La donna sobbalzò come se non avesse fatto caso che Ginevra le si era parata davanti e alzò la testa di scatto sembrando sbalordita per un momento.

Si ricompose subito, però, e accennò un sorriso mentre prendeva il suo tè e faceva qualche passo indietro.

«Anche a me piace Star Wars» disse con voce più normale di quello che Ginevra si sarebbe aspettata considerato ciò a cui aveva assistito «Volevo solo... È una bella maglietta»

Ginevra arrossì profondamente, vergognandosi come non aveva mai fatto prima. Aveva frainteso tutto, nel modo peggiore, e aveva fatto sentire male qualcun'altro nel mentre.

Si era sempre ripromessa di non ferire mai nessuno, non importa quanto orribilmente si sentiva.

«Hai visto Ahsoka?» disse di getto, come se stesse vomitando parole più che parlando.

Per un attimo pensò che Lidia se ne sarebbe andata senza degnarla dii un altro sguardo, e cazzo se non se lo sarebbe meritato. Lidia però indugiò per qualche momento, stringendo tra le mani il suo bicchiere e guardandola titubante per qualche secondo.

«Quando ho saputo che c'era Hayden Christensen, sono stata costretta. Non potevo non vedere Skycoso e Furbetta di nuovo insieme» Lidia sembrava più rilassata e fece qualche passo verso Ginevra sorridendo in modo più naturale.

Ginevra annuì con trasporto, senza fingere, perché anche lei era stata eccitata per lo stesso motivo. Rifletté su cosa dire dopo, sia perché puntava ancora a farsi perdonare sia perché era la prima conversazione seria che avevano e voleva sapere di più su Lidia.

«Hai visto Kenobi?» chiese Lidia piano, come se stesse pensando a qualcosa oltre la domanda.

«Non ancora, non ho avuto tempo e ci sono così tante cose da vedere»

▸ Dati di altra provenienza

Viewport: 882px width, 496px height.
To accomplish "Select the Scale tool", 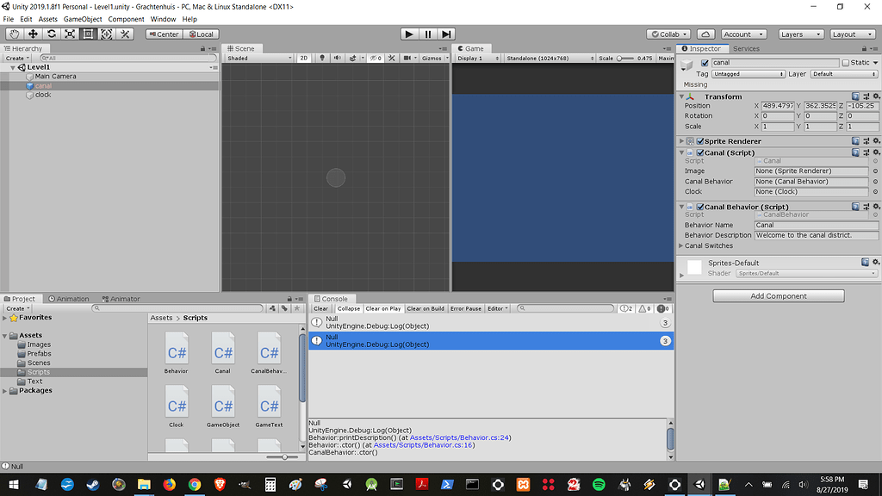I will (x=70, y=34).
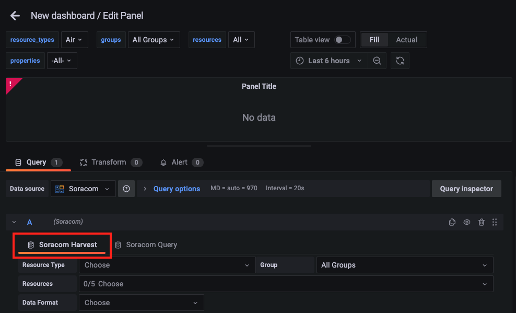Toggle query A visibility with the eye icon
Screen dimensions: 516x313
(x=466, y=222)
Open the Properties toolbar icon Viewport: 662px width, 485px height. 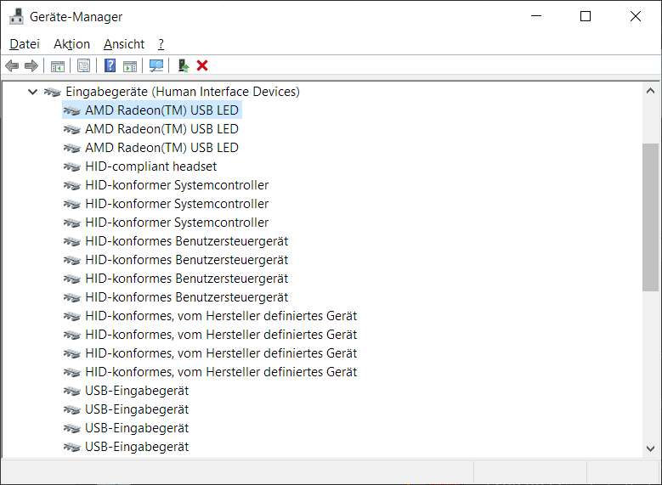83,65
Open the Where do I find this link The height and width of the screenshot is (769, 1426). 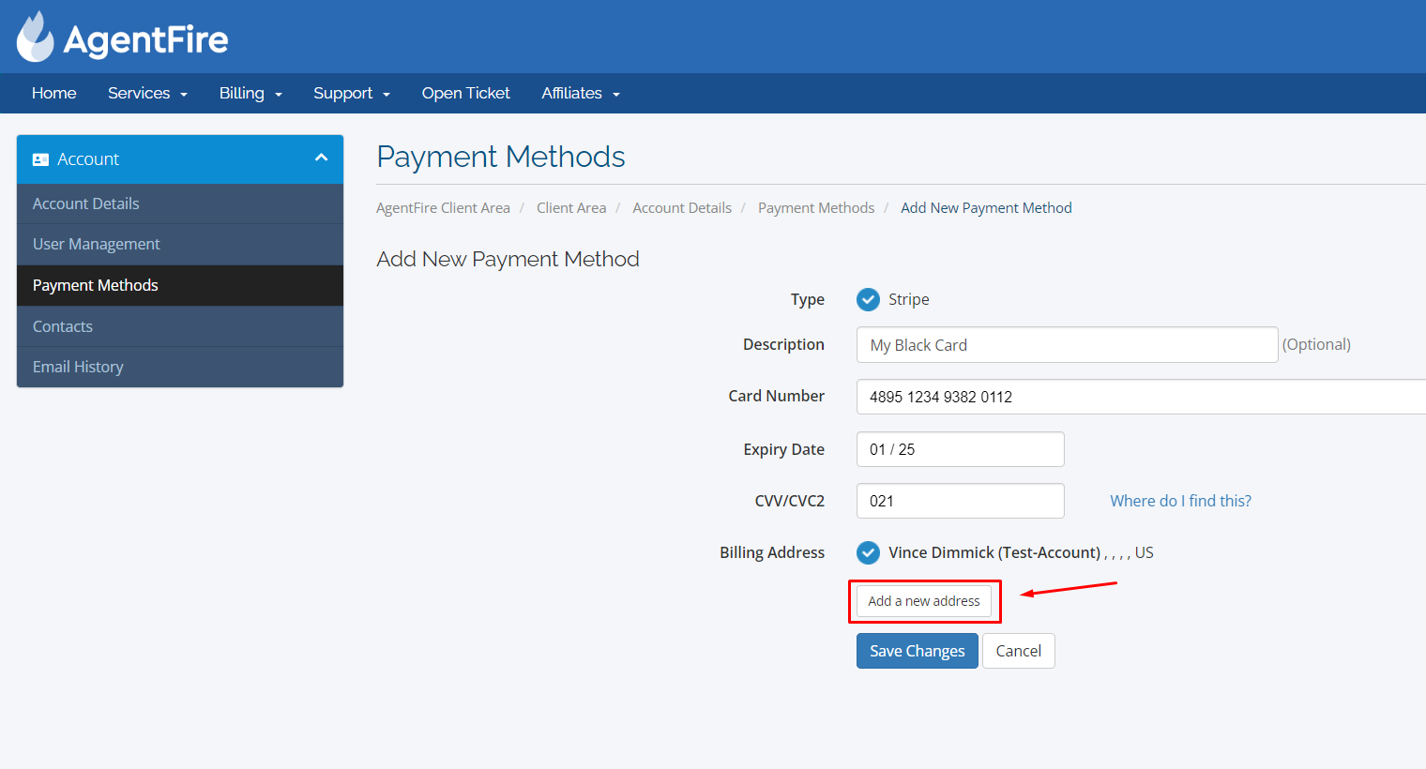click(x=1180, y=500)
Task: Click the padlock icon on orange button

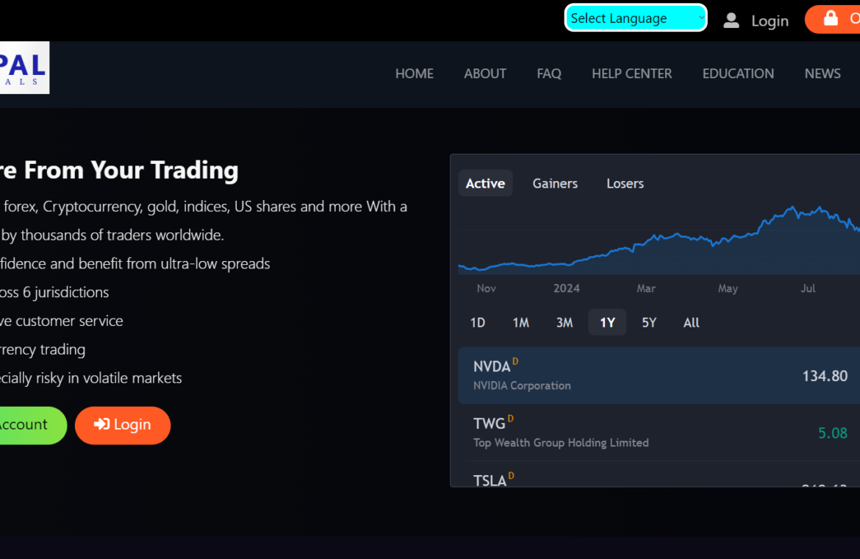Action: click(831, 18)
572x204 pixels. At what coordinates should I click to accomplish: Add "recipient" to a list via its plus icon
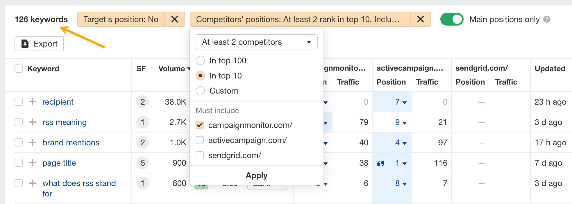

Lidia annuì un paio di volte, come per farsi forza, e prese un respiro profondo prima di dire: «Neanche io... Cioè anche io, voglio dire.... Ti va di...» sembrava tremasse e Ginevra fece per uscire dal bancone e andare da lei, chiederle se voleva un po' d'acqua, quando all'improvviso tutto si fermò.

Lidia fece un ultimo respiro profondo, poi il suo corpo sembrò rilassarsi di colpo e fece un sorriso malizioso, gli occhi divertiti.

«Ti va di guardarlo insieme? Magari quando esci dal lavoro?»

Ginevra rimase a bocca aperta, senza parole, senza capire. Poi qualcosa si accese in lei e per la prima volta dopo tanto tempo si sentì coraggiosa.

«Mi piacerebbe» rispose in un tono di voce più sicuro di quanto si sarebbe aspettata da sé stessa.

«Fantastico! Dimmi il tuo numero, così possiamo scriverci quando siamo libere!»

«Ok»

«Ok!» ridacchiò Lidia riprendendo in mano il suo cellulare.

Anche Ginevra ridacchiò, quasi su di giri per tutto ciò che era accaduto in così breve tempo. Si sentiva elettrizzata, aveva avuto una ricaduta ma era riuscita a riprendere il controllo, forse, ad avere una nuova amica.

Sperava che le sue dottoresse sarebbero stata fiere di lei, quando glielo avrebbe detto.